* _ABOUT THIS EXERCISE_
When a line of the material has the word "each" in it, copy that line.

* _TASK INPUTS_
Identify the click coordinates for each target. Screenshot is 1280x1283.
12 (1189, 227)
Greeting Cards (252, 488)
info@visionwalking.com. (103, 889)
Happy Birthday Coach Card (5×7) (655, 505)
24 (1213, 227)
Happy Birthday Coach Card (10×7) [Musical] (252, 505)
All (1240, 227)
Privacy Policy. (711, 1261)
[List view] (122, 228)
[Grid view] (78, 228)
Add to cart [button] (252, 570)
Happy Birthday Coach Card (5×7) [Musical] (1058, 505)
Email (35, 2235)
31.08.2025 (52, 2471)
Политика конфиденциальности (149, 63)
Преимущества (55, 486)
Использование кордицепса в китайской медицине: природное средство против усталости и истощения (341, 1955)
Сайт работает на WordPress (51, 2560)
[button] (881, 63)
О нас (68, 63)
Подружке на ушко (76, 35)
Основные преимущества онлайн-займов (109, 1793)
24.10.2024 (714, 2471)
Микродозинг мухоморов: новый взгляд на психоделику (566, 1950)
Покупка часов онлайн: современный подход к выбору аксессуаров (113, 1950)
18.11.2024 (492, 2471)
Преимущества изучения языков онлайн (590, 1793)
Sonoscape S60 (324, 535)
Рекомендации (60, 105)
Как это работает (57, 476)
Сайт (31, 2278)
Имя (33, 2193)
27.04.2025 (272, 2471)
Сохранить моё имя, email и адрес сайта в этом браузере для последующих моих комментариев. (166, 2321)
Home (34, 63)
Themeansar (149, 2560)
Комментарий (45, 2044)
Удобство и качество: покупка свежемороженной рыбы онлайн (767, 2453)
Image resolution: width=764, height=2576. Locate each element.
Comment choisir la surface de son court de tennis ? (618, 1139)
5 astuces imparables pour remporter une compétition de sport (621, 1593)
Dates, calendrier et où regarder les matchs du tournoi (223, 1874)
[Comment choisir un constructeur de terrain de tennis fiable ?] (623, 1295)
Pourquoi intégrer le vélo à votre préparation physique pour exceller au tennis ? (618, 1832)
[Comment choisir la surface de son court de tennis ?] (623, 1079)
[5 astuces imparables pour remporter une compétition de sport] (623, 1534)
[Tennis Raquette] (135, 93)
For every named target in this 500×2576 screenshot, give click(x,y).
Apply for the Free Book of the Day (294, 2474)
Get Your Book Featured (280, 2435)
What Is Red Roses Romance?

* _TASK RESPONSE_
Identify the click coordinates for each target. Screenshot is 1280x1283.
Image resolution: width=764, height=2576. Locate each element.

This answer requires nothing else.